Task to carry out >> For the data below, retype word for word the lines from the one containing "Task: Select the 0.018930 yellow price label" through the one containing "Bulk edit currency via $/€/£ pencil icon"; drop the pictures.

[[ Supplied data, beginning ]]

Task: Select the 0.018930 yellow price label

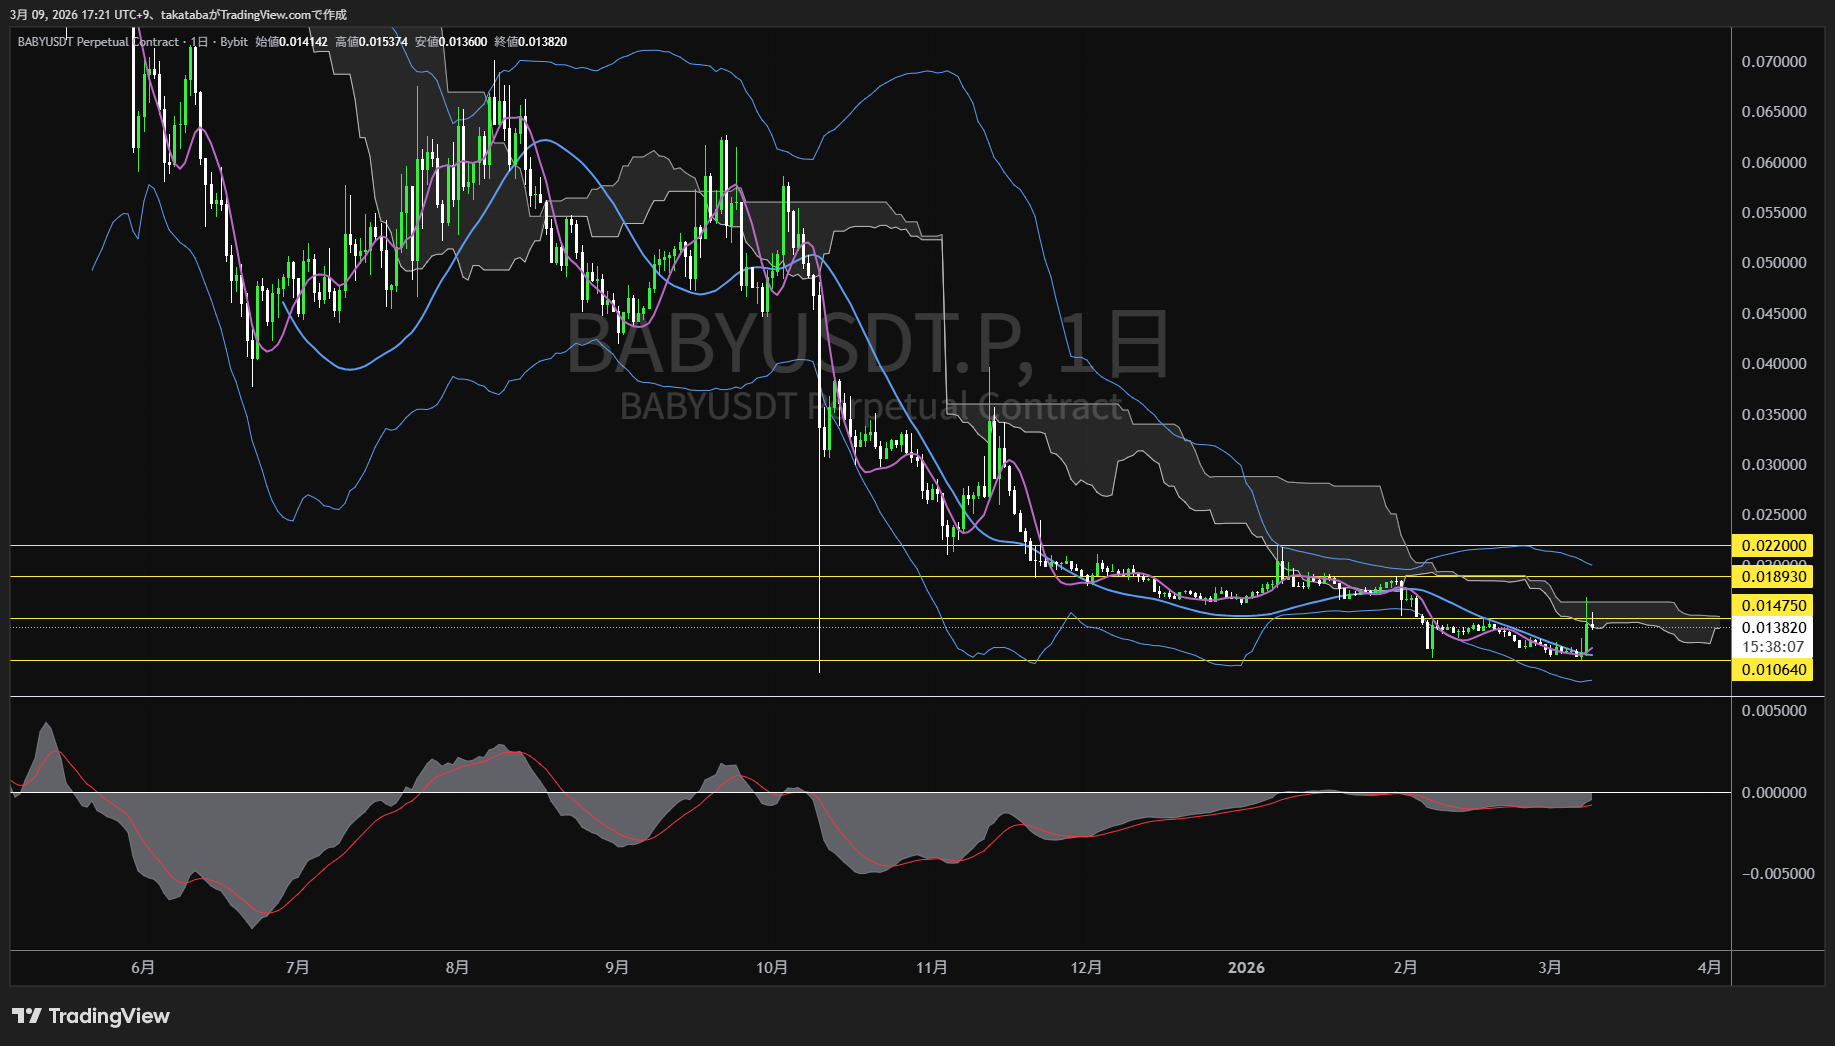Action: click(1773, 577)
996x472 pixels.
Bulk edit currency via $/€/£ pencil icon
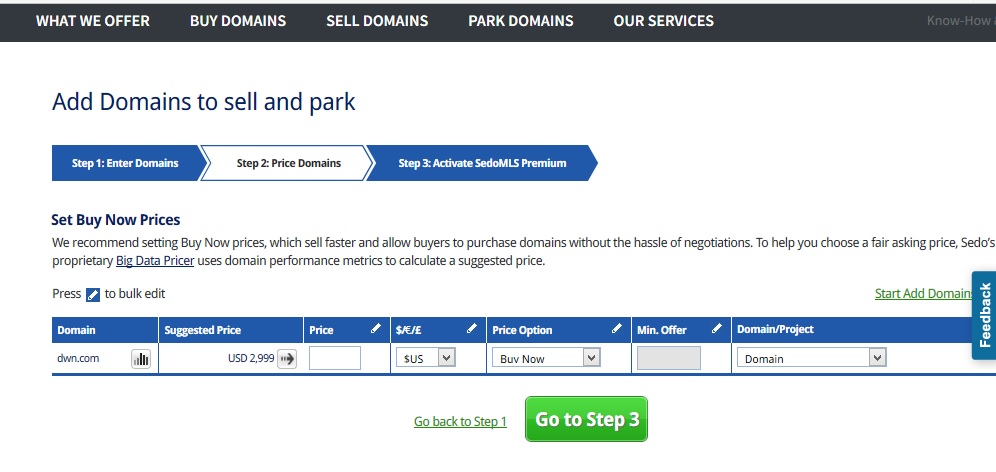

[[ Supplied data, end ]]
[[ Supplied data, beginning ]]

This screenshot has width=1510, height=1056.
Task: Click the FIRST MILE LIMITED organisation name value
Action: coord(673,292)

[[ Supplied data, end ]]

Result of this task >>
Task: Select the 0.018930 yellow price label

Action: click(1773, 577)
996x472 pixels.
Bulk edit currency via $/€/£ pencil icon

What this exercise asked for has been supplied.